_WORK TO BE COMPLETED_
What you return should match the material below line for line, except that no image appears in it.

_SUPPLIED RECORDS_
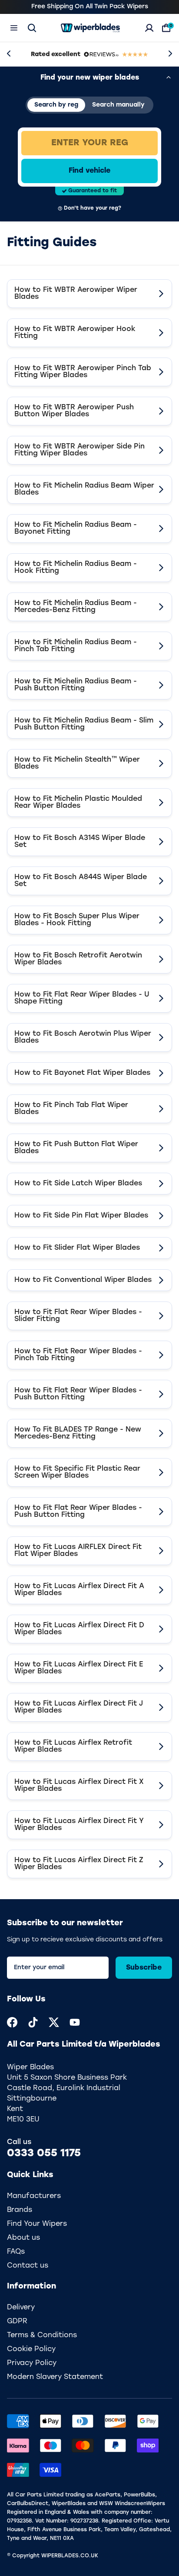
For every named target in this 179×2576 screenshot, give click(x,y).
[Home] (90, 27)
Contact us (27, 2265)
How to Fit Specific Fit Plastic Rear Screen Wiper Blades (77, 1472)
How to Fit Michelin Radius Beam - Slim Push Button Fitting (83, 724)
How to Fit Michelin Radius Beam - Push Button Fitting (75, 685)
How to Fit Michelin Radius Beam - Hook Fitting (75, 568)
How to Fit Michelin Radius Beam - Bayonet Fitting (75, 528)
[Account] (149, 28)
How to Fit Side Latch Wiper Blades (78, 1183)
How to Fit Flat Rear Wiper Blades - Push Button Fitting (78, 1394)
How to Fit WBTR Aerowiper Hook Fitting (75, 333)
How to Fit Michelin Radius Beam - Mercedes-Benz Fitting (75, 607)
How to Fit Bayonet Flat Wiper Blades (82, 1073)
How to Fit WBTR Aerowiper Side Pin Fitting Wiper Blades (79, 450)
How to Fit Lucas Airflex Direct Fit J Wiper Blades (78, 1707)
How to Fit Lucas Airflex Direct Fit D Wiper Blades (79, 1629)
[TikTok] (33, 2022)
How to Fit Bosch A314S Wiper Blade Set (79, 842)
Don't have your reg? (92, 208)
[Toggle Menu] (14, 28)
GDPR (17, 2321)
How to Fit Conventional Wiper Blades (83, 1280)
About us (23, 2238)
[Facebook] (12, 2022)
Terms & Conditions (42, 2335)
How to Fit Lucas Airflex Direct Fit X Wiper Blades (79, 1786)
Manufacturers (34, 2196)
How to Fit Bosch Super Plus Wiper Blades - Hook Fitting (76, 920)
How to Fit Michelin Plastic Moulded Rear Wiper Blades (78, 803)
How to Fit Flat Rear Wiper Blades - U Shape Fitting (81, 998)
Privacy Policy (31, 2363)
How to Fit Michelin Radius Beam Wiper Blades (84, 489)
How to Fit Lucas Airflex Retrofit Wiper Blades (73, 1746)
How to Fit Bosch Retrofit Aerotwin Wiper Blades (78, 959)
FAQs (16, 2251)
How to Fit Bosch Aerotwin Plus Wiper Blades (82, 1037)
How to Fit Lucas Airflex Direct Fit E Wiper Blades (78, 1668)
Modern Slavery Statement (55, 2377)
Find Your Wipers (37, 2224)
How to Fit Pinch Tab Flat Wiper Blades (71, 1109)
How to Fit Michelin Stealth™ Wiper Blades (77, 763)
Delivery (21, 2307)
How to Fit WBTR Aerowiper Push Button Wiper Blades (74, 411)
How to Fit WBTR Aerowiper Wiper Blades (75, 294)
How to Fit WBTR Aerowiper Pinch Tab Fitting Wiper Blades (82, 372)
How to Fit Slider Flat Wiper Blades (77, 1248)
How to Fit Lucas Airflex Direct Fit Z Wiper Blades (78, 1864)
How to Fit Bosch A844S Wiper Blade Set (80, 881)
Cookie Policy (31, 2349)
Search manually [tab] (118, 105)
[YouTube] (75, 2022)
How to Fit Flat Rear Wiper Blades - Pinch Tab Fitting (78, 1355)
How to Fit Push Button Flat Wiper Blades (76, 1148)
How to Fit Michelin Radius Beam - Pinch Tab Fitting (75, 646)
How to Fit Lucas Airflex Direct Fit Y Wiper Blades (79, 1825)
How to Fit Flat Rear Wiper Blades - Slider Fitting (78, 1316)
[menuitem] (12, 2022)
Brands (19, 2210)
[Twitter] (54, 2022)
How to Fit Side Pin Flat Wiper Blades (81, 1215)
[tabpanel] (89, 170)
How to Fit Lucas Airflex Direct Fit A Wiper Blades (79, 1590)
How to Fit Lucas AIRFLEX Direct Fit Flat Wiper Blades (78, 1551)
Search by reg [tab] (56, 105)
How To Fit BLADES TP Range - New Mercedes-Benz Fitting (77, 1433)
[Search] (32, 28)
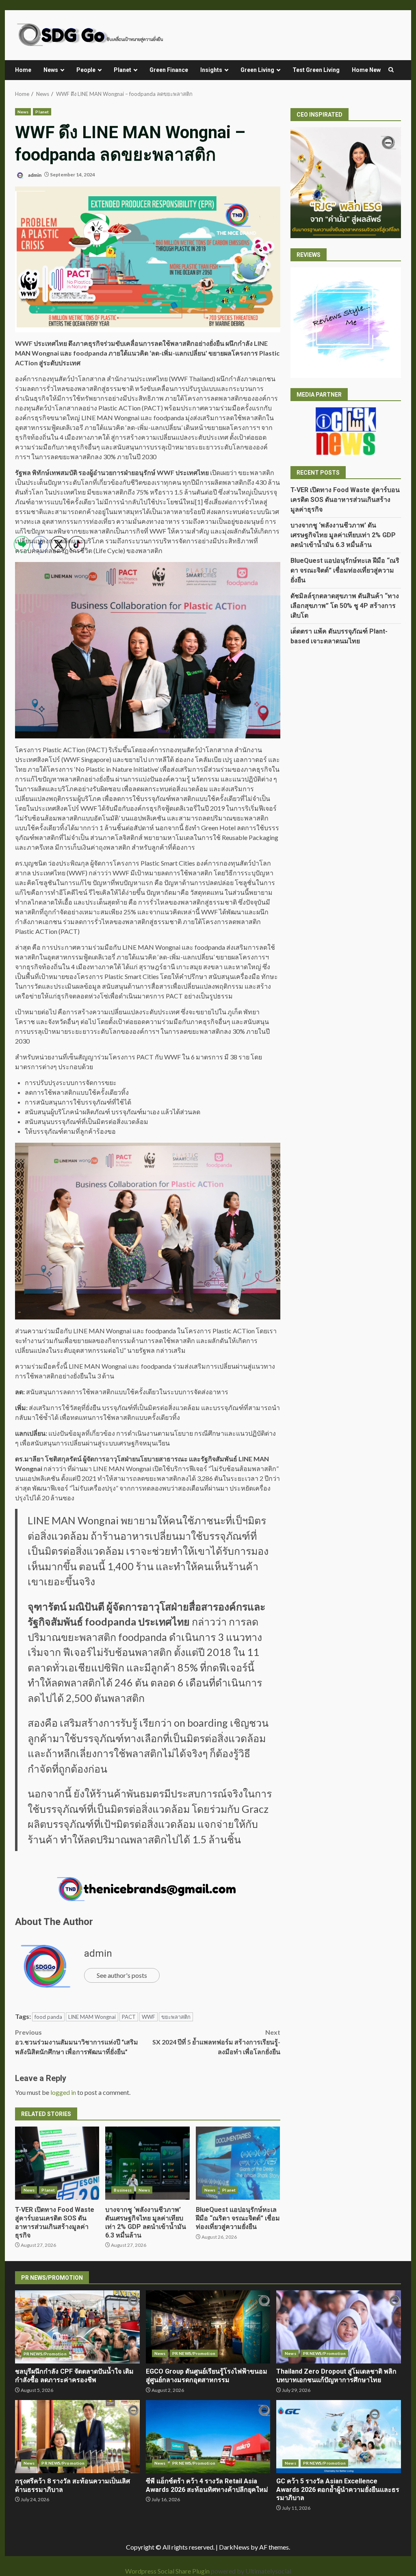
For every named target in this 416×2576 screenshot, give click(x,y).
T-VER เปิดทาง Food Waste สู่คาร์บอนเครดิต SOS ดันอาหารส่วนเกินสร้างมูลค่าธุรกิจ (345, 499)
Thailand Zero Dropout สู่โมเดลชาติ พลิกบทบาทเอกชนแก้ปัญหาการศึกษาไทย (338, 2326)
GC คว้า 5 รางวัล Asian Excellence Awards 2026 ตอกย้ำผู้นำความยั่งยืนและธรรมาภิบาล (338, 2436)
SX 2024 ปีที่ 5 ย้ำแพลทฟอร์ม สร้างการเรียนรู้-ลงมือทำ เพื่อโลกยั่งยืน (216, 2041)
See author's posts (122, 1975)
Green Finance (169, 70)
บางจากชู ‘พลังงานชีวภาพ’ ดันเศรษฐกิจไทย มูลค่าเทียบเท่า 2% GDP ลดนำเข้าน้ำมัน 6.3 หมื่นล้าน (147, 2163)
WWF (148, 2017)
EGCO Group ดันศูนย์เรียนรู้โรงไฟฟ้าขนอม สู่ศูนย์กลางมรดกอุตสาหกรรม (208, 2326)
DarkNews (234, 2547)
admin (34, 174)
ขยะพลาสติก (176, 2017)
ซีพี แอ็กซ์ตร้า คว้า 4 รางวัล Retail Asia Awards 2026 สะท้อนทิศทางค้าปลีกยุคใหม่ (208, 2436)
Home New (366, 70)
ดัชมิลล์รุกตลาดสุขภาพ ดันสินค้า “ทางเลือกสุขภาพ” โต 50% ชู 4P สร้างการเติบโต (344, 605)
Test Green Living (316, 70)
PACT (129, 2017)
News (50, 70)
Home (23, 70)
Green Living (257, 70)
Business (123, 2190)
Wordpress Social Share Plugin (168, 2571)
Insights (211, 70)
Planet (122, 70)
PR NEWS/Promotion (193, 2353)
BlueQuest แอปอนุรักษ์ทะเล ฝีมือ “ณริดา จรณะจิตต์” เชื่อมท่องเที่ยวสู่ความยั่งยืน (238, 2163)
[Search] (391, 70)
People (85, 70)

_ANSWER TO THIS EXERCISE_
For every named target in this 179×2576 screenshot, give click(x,y).
[Home] (90, 27)
Contact us (27, 2265)
How to Fit Specific Fit Plastic Rear Screen Wiper Blades (77, 1472)
How to Fit Michelin Radius Beam - Slim Push Button Fitting (83, 724)
How to Fit Michelin Radius Beam - Push Button Fitting (75, 685)
How to Fit Michelin Radius Beam - Hook Fitting (75, 568)
How to Fit Michelin Radius Beam - Bayonet Fitting (75, 528)
[Account] (149, 28)
How to Fit Side Latch Wiper Blades (78, 1183)
How to Fit Flat Rear Wiper Blades - Push Button Fitting (78, 1394)
How to Fit WBTR Aerowiper Hook Fitting (75, 333)
How to Fit Michelin Radius Beam - Mercedes-Benz Fitting (75, 607)
How to Fit Bayonet Flat Wiper Blades (82, 1073)
How to Fit WBTR Aerowiper Side Pin Fitting Wiper Blades (79, 450)
How to Fit Lucas Airflex Direct Fit J Wiper Blades (78, 1707)
How to Fit Lucas Airflex Direct Fit D Wiper Blades (79, 1629)
[TikTok] (33, 2022)
How to Fit Bosch A314S Wiper Blade Set (79, 842)
Don't have your reg? (92, 208)
[Toggle Menu] (14, 28)
GDPR (17, 2321)
How to Fit Conventional Wiper Blades (83, 1280)
About us (23, 2238)
[Facebook] (12, 2022)
Terms & Conditions (42, 2335)
How to Fit Lucas Airflex Direct Fit X Wiper Blades (79, 1786)
Manufacturers (34, 2196)
How to Fit Bosch Super Plus Wiper Blades - Hook Fitting (76, 920)
How to Fit Michelin Plastic Moulded Rear Wiper Blades (78, 803)
How to Fit Flat Rear Wiper Blades - U Shape Fitting (81, 998)
Privacy Policy (31, 2363)
How to Fit Michelin Radius Beam Wiper Blades (84, 489)
How to Fit Lucas Airflex Retrofit Wiper Blades (73, 1746)
How to Fit Bosch Retrofit Aerotwin Wiper Blades (78, 959)
FAQs (16, 2251)
How to Fit Bosch Aerotwin Plus Wiper Blades (82, 1037)
How to Fit Lucas Airflex Direct Fit E Wiper Blades (78, 1668)
Modern Slavery Statement (55, 2377)
Find Your Wipers (37, 2224)
How to Fit Pinch Tab Flat Wiper Blades (71, 1109)
How to Fit Michelin Stealth™ Wiper Blades (77, 763)
Delivery (21, 2307)
How to Fit WBTR Aerowiper Push Button Wiper Blades (74, 411)
How to Fit WBTR Aerowiper Wiper Blades (75, 294)
How to Fit WBTR Aerowiper Pinch Tab Fitting Wiper Blades (82, 372)
How to Fit Slider Flat Wiper Blades (77, 1248)
How to Fit Lucas Airflex Direct Fit Z Wiper Blades (78, 1864)
How to Fit Bosch A844S Wiper Blade Set (80, 881)
Cookie Policy (31, 2349)
Search manually [tab] (118, 105)
[YouTube] (75, 2022)
How to Fit Flat Rear Wiper Blades - Pinch Tab Fitting (78, 1355)
How to Fit Push Button Flat Wiper Blades (76, 1148)
How to Fit Michelin Radius Beam - Pinch Tab Fitting (75, 646)
How to Fit Lucas Airflex Direct Fit Y Wiper Blades (79, 1825)
How to Fit Flat Rear Wiper Blades - Slider Fitting (78, 1316)
[menuitem] (12, 2022)
Brands (19, 2210)
[Twitter] (54, 2022)
How to Fit Side Pin Flat Wiper Blades (81, 1215)
[tabpanel] (89, 170)
How to Fit Lucas Airflex Direct Fit A Wiper Blades (79, 1590)
How to Fit Lucas AIRFLEX Direct Fit Flat Wiper Blades (78, 1551)
Search by reg [tab] (56, 105)
How To Fit BLADES TP Range - New Mercedes-Benz Fitting (77, 1433)
[Search] (32, 28)
For every named target in this 416×2576 screenshot, give click(x,y).
T-VER เปิดทาง Food Waste สู่คาร์บอนเครดิต SOS ดันอาหารส่วนเกินสร้างมูลค่าธุรกิจ (345, 499)
Thailand Zero Dropout สู่โมเดลชาติ พลิกบทบาทเอกชนแก้ปัญหาการศึกษาไทย (338, 2326)
GC คว้า 5 รางวัล Asian Excellence Awards 2026 ตอกย้ำผู้นำความยั่งยืนและธรรมาภิบาล (338, 2436)
SX 2024 ปีที่ 5 ย้ำแพลทฟอร์ม สร้างการเรียนรู้-ลงมือทำ เพื่อโลกยั่งยืน (216, 2041)
See author's posts (122, 1975)
Green Finance (169, 70)
บางจากชู ‘พลังงานชีวภาพ’ ดันเศรษฐกิจไทย มูลค่าเทียบเท่า 2% GDP ลดนำเข้าน้ำมัน 6.3 หมื่นล้าน (147, 2163)
WWF (148, 2017)
EGCO Group ดันศูนย์เรียนรู้โรงไฟฟ้าขนอม สู่ศูนย์กลางมรดกอุตสาหกรรม (208, 2326)
DarkNews (234, 2547)
admin (34, 174)
ขยะพลาสติก (176, 2017)
ซีพี แอ็กซ์ตร้า คว้า 4 รางวัล Retail Asia Awards 2026 สะท้อนทิศทางค้าปลีกยุคใหม่ (208, 2436)
Home New (366, 70)
ดัชมิลล์รุกตลาดสุขภาพ ดันสินค้า “ทางเลือกสุขภาพ” โต 50% ชู 4P สร้างการเติบโต (344, 605)
Test Green Living (316, 70)
PACT (129, 2017)
News (50, 70)
Home (23, 70)
Green Living (257, 70)
Business (123, 2190)
Wordpress Social Share Plugin (168, 2571)
Insights (211, 70)
Planet (122, 70)
PR NEWS/Promotion (193, 2353)
BlueQuest แอปอนุรักษ์ทะเล ฝีมือ “ณริดา จรณะจิตต์” เชื่อมท่องเที่ยวสู่ความยั่งยืน (238, 2163)
[Search] (391, 70)
People (85, 70)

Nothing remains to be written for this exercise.